Problem:
For the entries below, print exactly the lines between the line holding "Click the musket" and the line holding "has width=937, height=856.", inclusive, and nothing else.

··· Material provided

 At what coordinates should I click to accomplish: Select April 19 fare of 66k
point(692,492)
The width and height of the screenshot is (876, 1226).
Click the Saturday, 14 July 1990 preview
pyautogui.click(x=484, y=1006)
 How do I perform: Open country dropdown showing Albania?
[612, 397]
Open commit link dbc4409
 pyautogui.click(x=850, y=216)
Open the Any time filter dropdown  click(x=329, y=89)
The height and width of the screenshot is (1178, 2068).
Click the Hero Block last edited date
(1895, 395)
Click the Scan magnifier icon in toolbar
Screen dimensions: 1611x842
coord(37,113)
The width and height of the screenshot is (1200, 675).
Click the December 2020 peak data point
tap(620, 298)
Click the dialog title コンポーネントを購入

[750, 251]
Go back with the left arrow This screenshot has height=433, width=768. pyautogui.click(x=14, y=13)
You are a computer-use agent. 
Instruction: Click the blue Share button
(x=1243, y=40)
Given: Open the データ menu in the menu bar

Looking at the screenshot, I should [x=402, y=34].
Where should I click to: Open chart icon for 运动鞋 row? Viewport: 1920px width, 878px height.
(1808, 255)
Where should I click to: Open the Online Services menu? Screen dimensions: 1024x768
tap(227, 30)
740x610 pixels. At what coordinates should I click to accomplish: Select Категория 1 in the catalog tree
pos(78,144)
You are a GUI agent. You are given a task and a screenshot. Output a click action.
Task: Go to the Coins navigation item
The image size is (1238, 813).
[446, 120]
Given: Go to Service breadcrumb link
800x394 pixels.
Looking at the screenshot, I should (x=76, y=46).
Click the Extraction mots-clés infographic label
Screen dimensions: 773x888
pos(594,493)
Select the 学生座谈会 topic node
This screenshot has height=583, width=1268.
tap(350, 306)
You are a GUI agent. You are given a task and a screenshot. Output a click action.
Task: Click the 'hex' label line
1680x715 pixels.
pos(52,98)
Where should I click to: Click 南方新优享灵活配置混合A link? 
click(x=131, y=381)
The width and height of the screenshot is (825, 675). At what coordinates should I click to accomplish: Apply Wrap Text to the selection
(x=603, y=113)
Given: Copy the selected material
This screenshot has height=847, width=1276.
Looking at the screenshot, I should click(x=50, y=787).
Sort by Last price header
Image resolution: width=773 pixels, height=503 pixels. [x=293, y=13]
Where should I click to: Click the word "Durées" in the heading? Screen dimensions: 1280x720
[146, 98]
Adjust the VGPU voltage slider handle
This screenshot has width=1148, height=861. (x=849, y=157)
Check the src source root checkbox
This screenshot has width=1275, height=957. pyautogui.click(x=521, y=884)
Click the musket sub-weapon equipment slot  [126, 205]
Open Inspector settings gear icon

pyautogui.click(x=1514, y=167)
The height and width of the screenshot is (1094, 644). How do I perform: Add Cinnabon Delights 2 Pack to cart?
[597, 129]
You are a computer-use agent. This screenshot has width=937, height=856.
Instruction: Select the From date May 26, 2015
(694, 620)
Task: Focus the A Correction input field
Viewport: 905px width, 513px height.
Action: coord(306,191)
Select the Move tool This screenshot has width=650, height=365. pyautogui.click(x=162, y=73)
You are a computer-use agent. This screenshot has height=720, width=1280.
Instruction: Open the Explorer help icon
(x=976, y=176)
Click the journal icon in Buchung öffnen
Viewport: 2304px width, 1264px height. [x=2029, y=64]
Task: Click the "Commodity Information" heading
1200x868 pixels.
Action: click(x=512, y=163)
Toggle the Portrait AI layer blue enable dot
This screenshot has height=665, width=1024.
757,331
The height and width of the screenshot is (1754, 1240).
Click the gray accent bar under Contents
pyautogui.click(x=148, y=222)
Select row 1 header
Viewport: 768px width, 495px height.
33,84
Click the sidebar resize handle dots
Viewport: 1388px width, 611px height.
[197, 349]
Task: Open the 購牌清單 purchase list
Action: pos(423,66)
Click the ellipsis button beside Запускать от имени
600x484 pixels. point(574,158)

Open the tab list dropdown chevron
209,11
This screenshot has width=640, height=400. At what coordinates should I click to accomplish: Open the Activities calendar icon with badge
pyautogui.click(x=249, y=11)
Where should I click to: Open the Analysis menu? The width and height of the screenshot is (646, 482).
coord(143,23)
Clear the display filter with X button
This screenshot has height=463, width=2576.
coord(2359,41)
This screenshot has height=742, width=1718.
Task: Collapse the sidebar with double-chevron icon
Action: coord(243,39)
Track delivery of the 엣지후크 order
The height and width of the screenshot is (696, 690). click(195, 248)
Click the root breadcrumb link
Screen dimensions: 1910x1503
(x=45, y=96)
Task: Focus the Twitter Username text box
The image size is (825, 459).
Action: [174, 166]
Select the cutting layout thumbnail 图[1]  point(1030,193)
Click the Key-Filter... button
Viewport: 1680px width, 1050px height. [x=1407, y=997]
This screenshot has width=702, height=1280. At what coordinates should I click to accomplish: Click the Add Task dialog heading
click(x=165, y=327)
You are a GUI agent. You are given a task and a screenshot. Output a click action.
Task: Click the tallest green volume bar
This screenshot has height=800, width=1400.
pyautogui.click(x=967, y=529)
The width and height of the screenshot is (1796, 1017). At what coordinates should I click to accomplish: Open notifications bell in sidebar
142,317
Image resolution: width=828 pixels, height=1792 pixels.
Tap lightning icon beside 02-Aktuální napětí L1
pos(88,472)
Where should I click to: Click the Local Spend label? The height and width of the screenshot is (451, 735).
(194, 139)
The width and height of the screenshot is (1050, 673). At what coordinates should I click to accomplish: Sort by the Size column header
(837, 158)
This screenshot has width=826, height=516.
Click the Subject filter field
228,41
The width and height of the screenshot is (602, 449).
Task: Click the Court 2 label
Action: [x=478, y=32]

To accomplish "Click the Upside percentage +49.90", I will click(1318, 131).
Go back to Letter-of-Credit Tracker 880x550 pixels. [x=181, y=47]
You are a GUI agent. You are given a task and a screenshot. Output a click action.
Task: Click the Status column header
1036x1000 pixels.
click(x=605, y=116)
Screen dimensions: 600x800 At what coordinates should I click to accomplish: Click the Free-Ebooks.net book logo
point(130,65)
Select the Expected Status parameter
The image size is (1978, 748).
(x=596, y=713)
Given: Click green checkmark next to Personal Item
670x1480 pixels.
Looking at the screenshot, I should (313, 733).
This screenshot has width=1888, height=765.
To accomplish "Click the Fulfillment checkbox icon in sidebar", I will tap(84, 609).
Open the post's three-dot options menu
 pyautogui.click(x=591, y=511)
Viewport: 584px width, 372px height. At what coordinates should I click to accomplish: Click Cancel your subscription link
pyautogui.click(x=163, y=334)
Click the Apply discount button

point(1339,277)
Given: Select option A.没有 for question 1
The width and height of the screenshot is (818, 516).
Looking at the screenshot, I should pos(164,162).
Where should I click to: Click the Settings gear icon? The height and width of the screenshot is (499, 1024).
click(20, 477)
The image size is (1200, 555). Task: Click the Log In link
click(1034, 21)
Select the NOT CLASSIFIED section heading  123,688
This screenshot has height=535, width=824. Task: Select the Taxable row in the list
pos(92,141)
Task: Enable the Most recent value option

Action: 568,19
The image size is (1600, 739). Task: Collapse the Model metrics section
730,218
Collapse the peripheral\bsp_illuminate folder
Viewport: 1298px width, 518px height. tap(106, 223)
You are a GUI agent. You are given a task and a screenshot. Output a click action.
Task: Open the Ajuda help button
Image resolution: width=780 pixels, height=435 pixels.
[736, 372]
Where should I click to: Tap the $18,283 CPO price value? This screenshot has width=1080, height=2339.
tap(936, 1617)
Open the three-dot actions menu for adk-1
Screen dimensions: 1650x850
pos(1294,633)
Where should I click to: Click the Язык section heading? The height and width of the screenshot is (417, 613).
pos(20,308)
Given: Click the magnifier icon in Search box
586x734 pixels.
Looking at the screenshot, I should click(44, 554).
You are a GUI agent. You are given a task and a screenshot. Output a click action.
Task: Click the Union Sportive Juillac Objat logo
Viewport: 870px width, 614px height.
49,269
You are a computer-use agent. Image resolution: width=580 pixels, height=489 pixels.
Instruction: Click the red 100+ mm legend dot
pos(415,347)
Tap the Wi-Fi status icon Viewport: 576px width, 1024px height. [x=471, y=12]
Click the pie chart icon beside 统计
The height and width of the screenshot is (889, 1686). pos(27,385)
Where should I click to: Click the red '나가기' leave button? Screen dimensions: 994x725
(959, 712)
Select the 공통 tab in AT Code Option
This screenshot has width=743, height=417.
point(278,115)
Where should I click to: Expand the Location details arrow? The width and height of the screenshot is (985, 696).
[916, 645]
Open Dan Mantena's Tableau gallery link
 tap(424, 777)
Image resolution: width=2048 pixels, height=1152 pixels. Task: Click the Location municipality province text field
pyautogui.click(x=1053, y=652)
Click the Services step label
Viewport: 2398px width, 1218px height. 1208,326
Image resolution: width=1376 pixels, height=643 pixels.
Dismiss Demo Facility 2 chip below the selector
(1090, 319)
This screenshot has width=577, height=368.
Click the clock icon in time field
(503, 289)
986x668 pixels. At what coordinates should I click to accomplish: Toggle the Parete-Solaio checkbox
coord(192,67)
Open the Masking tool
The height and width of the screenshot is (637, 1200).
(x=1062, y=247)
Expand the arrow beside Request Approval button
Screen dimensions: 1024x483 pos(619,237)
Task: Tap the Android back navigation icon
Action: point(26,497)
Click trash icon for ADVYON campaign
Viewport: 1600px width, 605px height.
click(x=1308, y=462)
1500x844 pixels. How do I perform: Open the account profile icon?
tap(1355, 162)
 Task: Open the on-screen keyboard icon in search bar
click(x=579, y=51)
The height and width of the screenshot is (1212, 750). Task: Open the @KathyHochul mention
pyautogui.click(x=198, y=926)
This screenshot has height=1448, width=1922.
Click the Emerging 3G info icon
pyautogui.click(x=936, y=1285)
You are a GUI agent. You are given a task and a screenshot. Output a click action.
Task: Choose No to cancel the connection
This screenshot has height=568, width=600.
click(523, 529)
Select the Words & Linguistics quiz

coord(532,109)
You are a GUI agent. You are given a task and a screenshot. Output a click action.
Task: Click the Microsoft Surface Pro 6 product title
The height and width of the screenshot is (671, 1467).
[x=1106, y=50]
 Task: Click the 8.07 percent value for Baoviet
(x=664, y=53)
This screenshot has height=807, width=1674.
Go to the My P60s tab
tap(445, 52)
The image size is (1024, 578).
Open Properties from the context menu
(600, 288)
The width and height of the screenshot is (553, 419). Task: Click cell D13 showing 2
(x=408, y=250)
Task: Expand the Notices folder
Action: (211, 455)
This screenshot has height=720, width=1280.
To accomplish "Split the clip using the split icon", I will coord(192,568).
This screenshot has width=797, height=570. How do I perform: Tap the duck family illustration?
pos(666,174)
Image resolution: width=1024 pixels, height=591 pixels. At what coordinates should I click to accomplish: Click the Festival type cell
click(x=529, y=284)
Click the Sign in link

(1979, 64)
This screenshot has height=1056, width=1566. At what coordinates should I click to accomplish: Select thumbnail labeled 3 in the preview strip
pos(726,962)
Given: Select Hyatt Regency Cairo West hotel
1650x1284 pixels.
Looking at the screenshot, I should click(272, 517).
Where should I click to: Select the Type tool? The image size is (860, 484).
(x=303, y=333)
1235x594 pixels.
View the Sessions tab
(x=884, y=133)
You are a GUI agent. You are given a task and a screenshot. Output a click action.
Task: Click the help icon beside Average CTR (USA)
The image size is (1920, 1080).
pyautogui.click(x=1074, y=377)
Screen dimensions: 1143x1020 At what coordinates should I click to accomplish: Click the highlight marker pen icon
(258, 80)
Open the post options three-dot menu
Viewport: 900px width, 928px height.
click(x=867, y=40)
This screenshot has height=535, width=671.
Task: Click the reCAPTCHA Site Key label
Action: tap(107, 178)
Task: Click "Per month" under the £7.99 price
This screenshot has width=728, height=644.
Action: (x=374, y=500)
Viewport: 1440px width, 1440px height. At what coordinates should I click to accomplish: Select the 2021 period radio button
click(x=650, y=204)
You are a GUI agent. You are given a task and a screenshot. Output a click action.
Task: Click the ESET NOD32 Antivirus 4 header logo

······

The completed task:
Click the musket sub-weapon equipment slot  [126, 205]
Open Inspector settings gear icon

pyautogui.click(x=1514, y=167)
The height and width of the screenshot is (1094, 644). How do I perform: Add Cinnabon Delights 2 Pack to cart?
[597, 129]
You are a computer-use agent. This screenshot has width=937, height=856.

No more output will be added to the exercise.